--- Records supplied ---
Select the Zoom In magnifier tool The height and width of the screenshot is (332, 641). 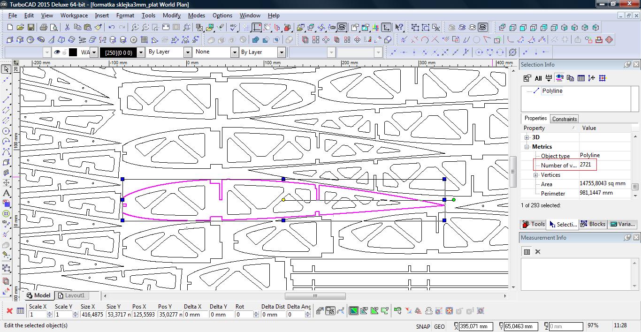click(x=135, y=28)
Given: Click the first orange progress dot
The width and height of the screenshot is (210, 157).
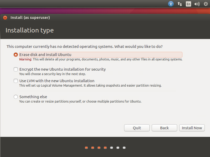Looking at the screenshot, I should tap(86, 148).
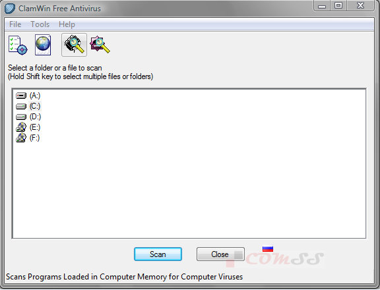Click the hard disk icon for C:
380x290 pixels.
[21, 107]
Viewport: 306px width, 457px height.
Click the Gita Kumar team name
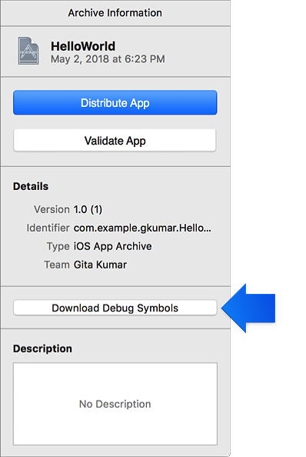click(x=100, y=265)
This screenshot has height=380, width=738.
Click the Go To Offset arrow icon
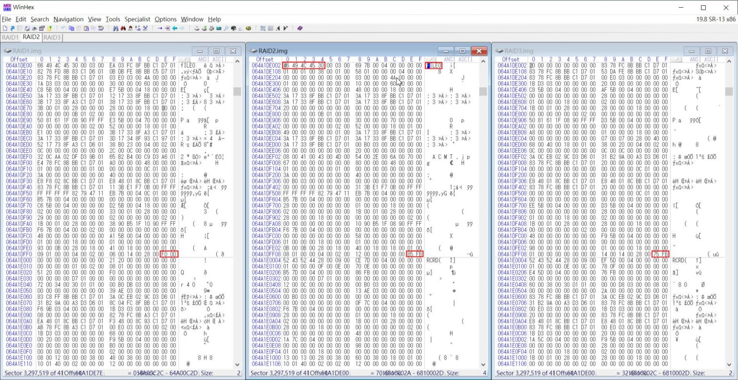coord(160,28)
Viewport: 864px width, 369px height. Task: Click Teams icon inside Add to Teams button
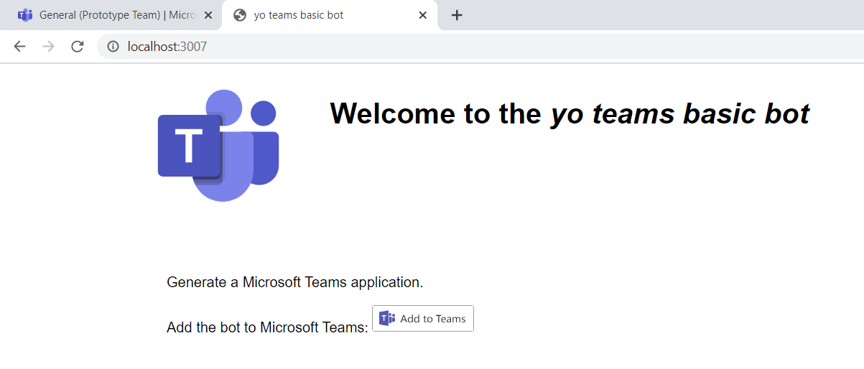pyautogui.click(x=387, y=319)
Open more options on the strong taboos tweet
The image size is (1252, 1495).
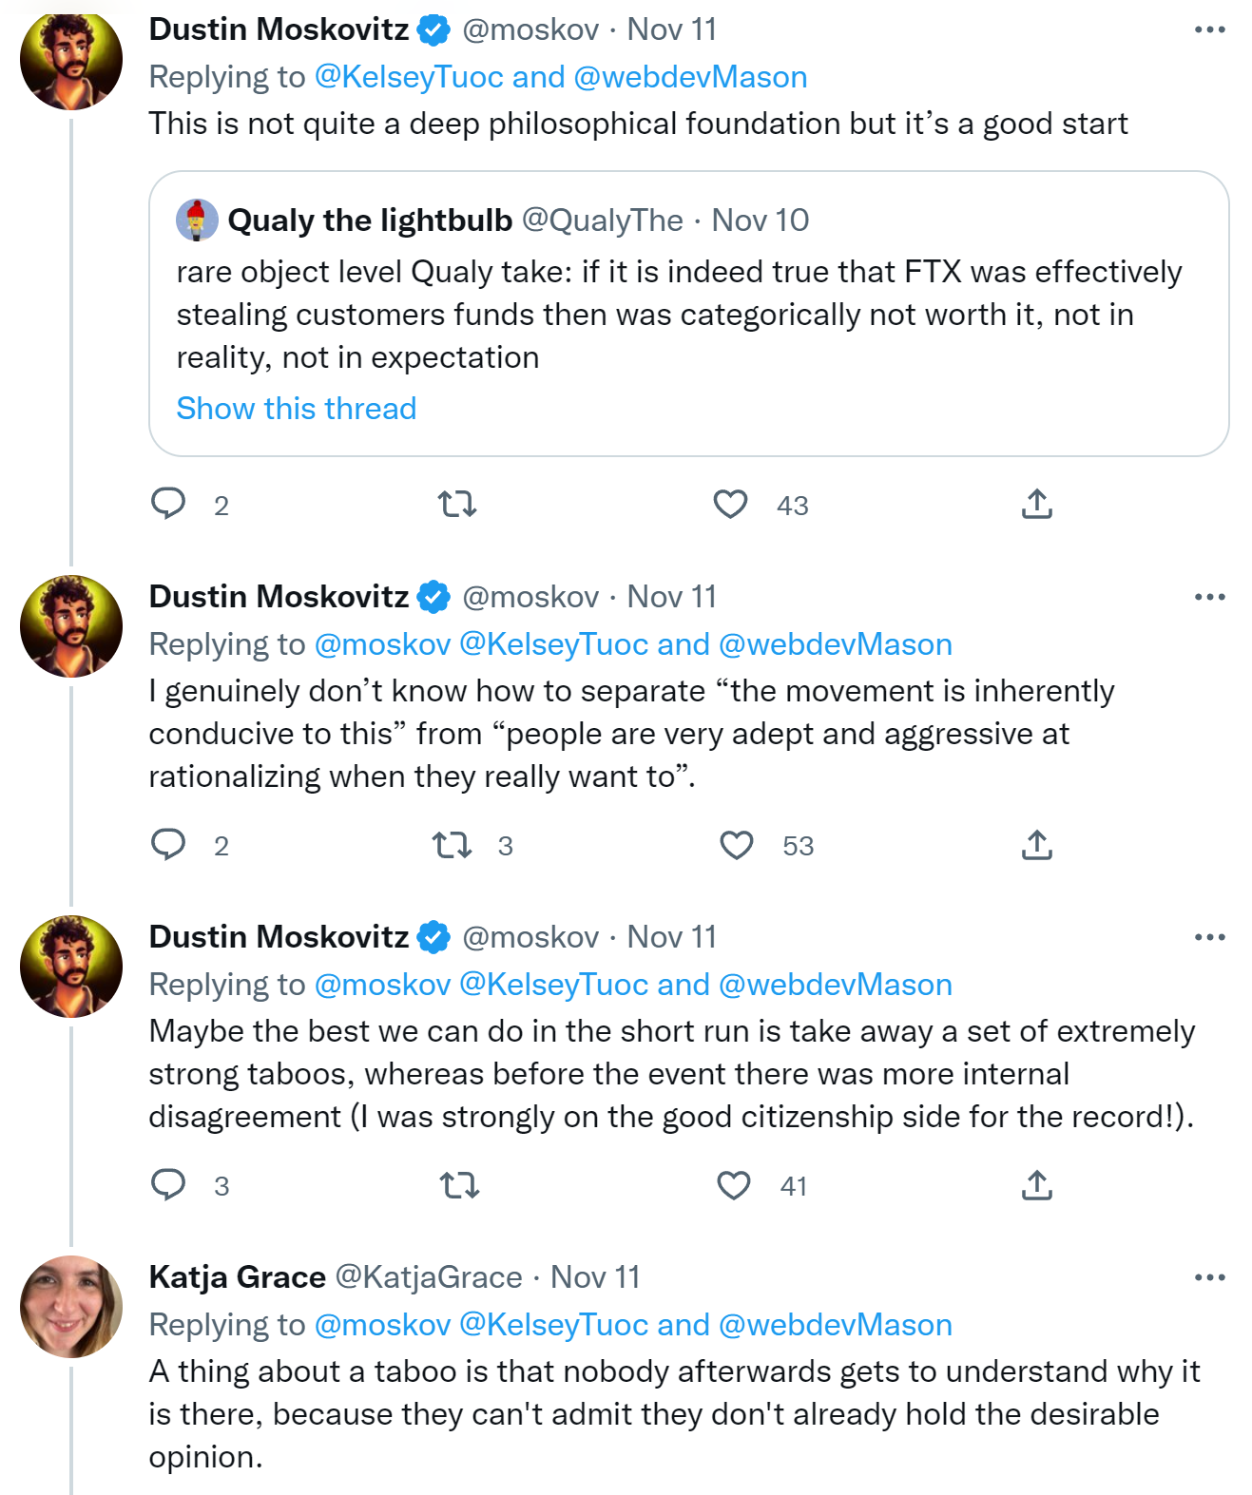point(1209,937)
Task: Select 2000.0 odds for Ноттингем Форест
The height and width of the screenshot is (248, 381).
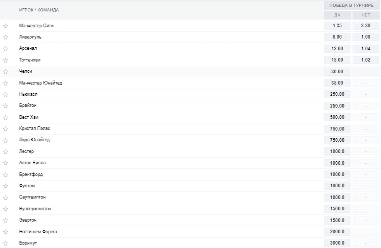Action: (x=337, y=232)
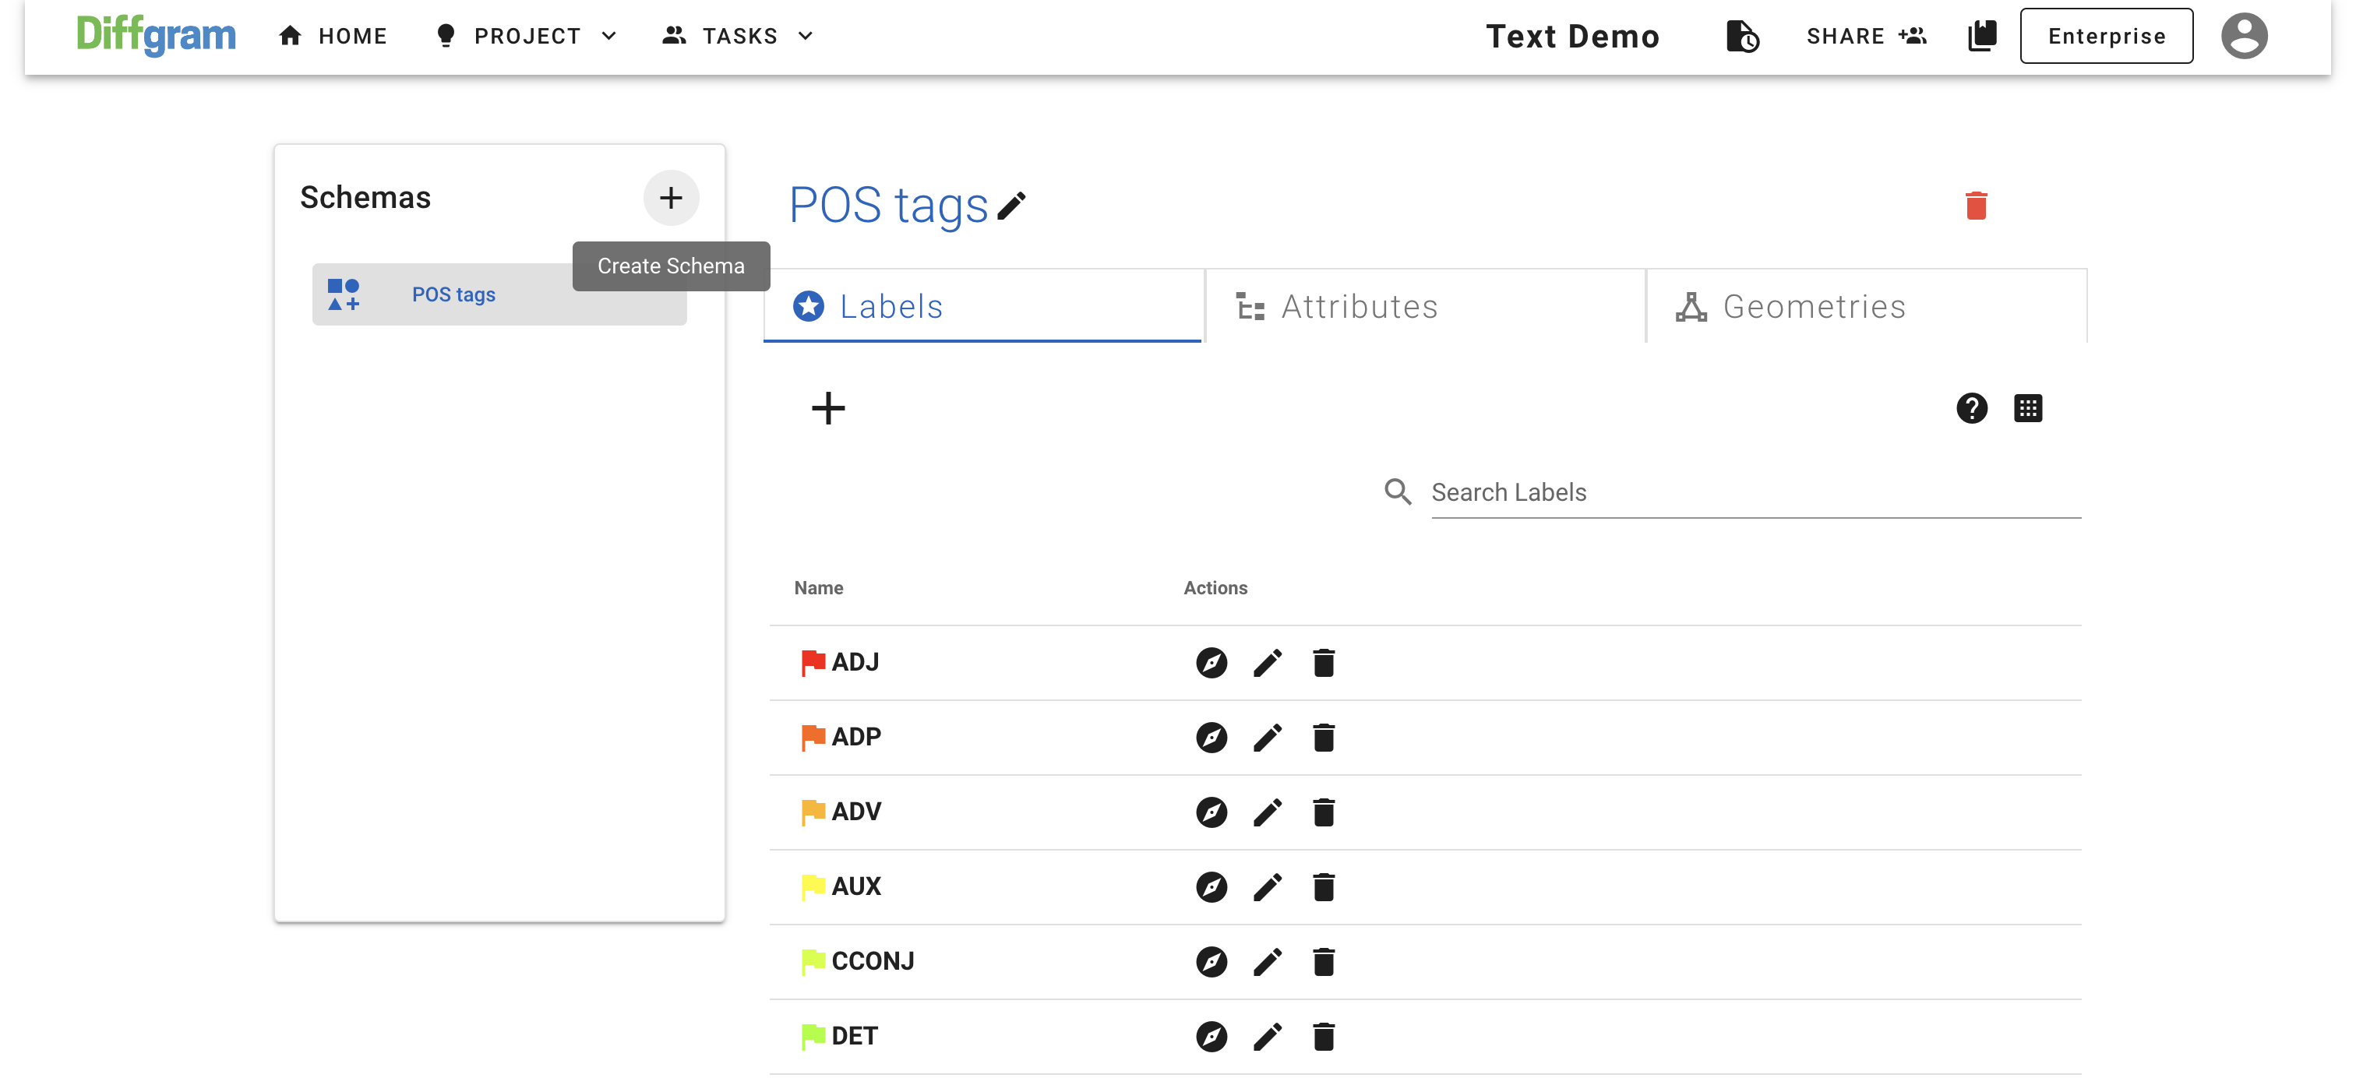Image resolution: width=2356 pixels, height=1078 pixels.
Task: Click the file history clock icon
Action: coord(1741,36)
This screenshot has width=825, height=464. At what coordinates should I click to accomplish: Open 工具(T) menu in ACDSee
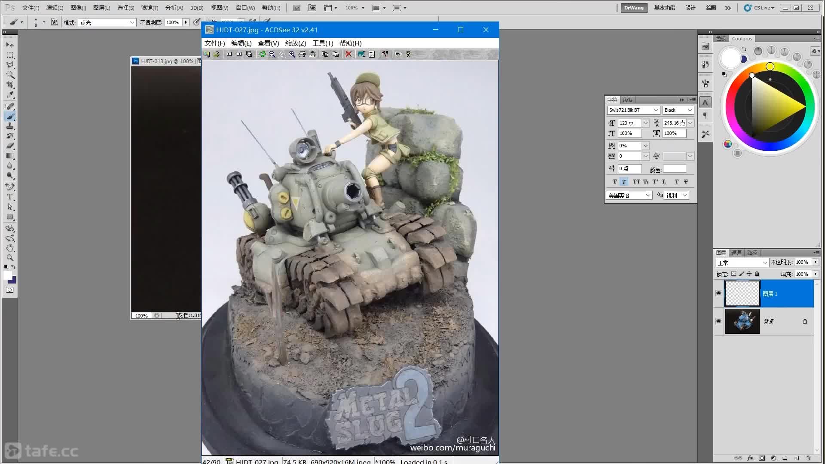(322, 43)
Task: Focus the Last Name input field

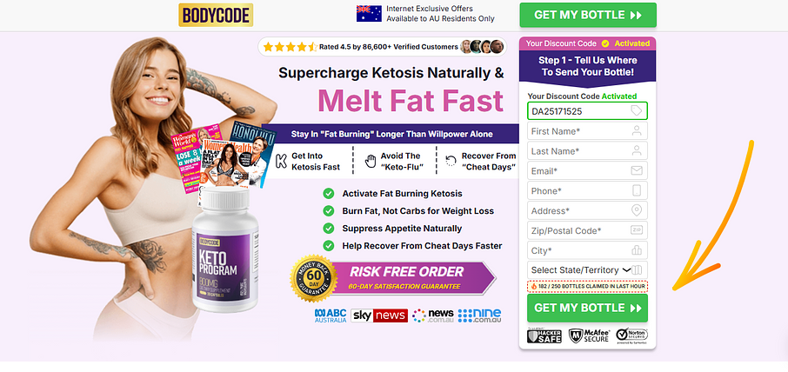Action: [x=587, y=150]
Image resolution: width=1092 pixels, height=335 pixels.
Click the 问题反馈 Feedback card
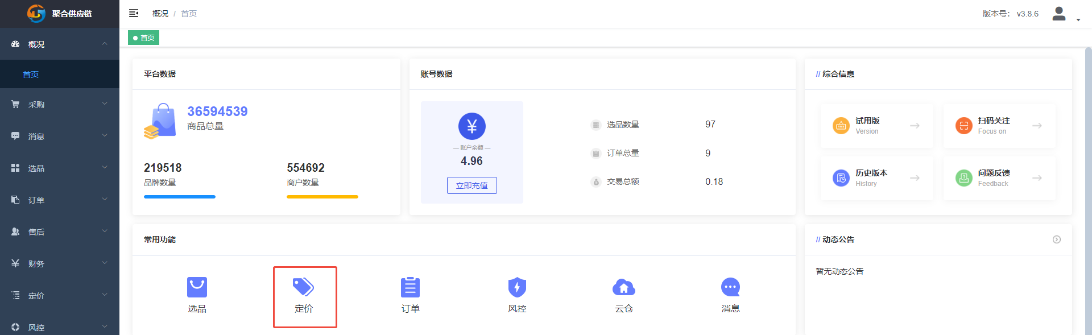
---
#### Exercise:
Copy the lines exactly, starting at the line that contains "Open more options on the strong taboos tweet" and continuing through the final line. Omit the pictures from your copy.

#### Result of this exercise:
Open more options on the strong taboos tweet
The image size is (1252, 1495).
point(1209,937)
Task: Select 2000.0 odds for Ноттингем Форест
The height and width of the screenshot is (248, 381).
Action: (x=337, y=232)
Image resolution: width=2356 pixels, height=1078 pixels.
Task: Click the file history clock icon
Action: coord(1741,36)
This screenshot has width=825, height=464. At what coordinates should I click to accomplish: Open 工具(T) menu in ACDSee
(322, 43)
Task: Focus the Last Name input field

Action: [x=587, y=150]
Image resolution: width=1092 pixels, height=335 pixels.
Click the 问题反馈 Feedback card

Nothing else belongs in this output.